Friday, Sept. 5, 2008 – The Highway Trust Fund is going broke much faster than anticipated, U.S. Transportation Secretary Mary Peters announced Friday, Sept. 5.
Officials anticipated the fund would bottom out sometime in 2009, but Peters told reporters by teleconference that there will be zero cash on hand by the end of September.
The reason for the shortfall, she said, is because Americans are driving fewer miles and that means less funding generated by the federal motor fuels tax.
Peters urged federal lawmakers to pass legislation as soon as possible to move $8 billion into the Highway Trust Fund. Peters said President Bush now supports a short-term fix passed by the House in July, which the president originally threatened to veto.
Peters said the short-term solution is not the most desirable, but is necessary.

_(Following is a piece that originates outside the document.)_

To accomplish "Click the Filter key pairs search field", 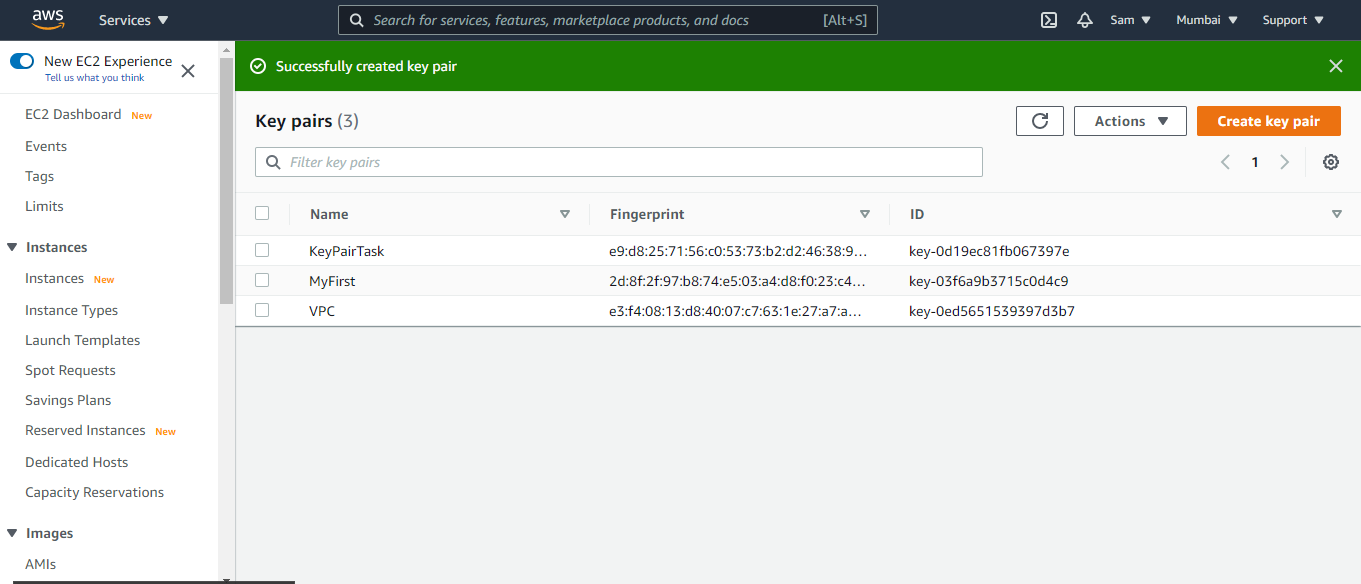I will pos(618,161).
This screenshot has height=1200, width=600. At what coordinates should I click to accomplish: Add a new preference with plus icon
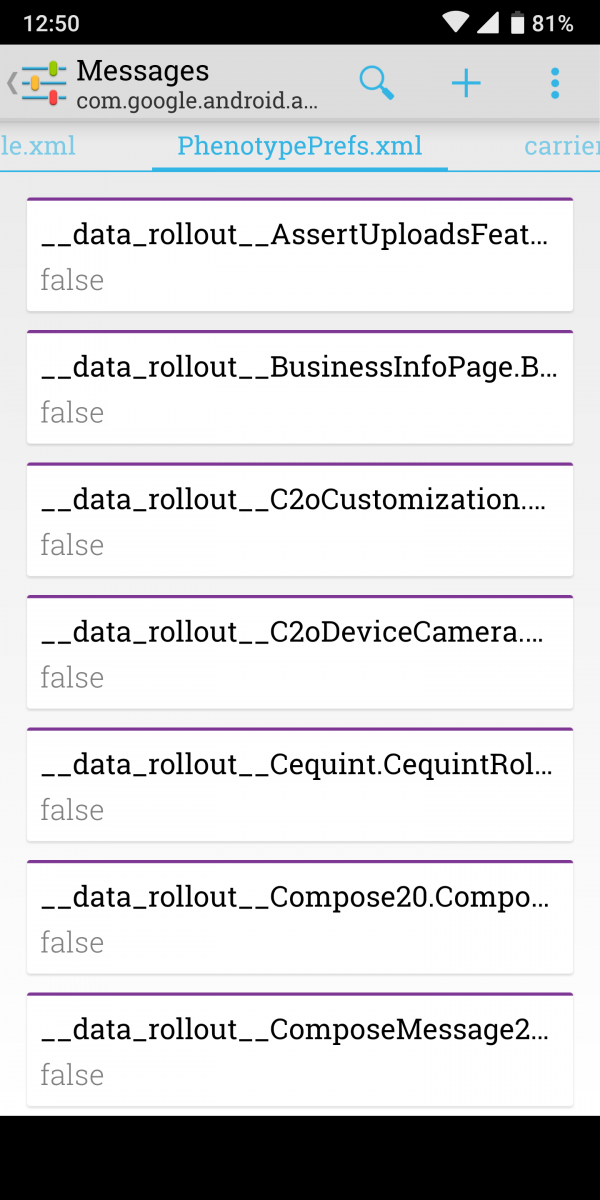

It involves moving funds from mass transit to highways.
“Taking money from other pressing national priorities to plug a hole caused by poor fiscal discipline sets a dangerous and disturbing precedent,” Peters said.
She placed blame on members of Congress for not acting soon enough to fix the problem.
“When it came time to address the rapidly growing Trust Fund solvency issue, Congress chose to do nothing,” she said. “Instead, members continued to earmark, continued to divert transportation dollars to lighthouses and museums, and continued to spend like there was no tomorrow.”
Members of Congress fired back within hours, blaming the White House for blocking previous measures involving the Trust Fund.
“It’s about time this administration accepted the magnitude of the looming crisis facing the Highway Trust Fund and stopped being a roadblock to a solution,” said Rep. Peter DeFazio, D-OR, chairman of the House Subcommittee on Highways and Transit.
House Transportation and Infrastructure Committee Chairman James Oberstar, D-MN, issued a statement urging senators to quickly pass the Senate version of HR6532. That bill passed the House with a vote of 387-37, despite the White House veto threat.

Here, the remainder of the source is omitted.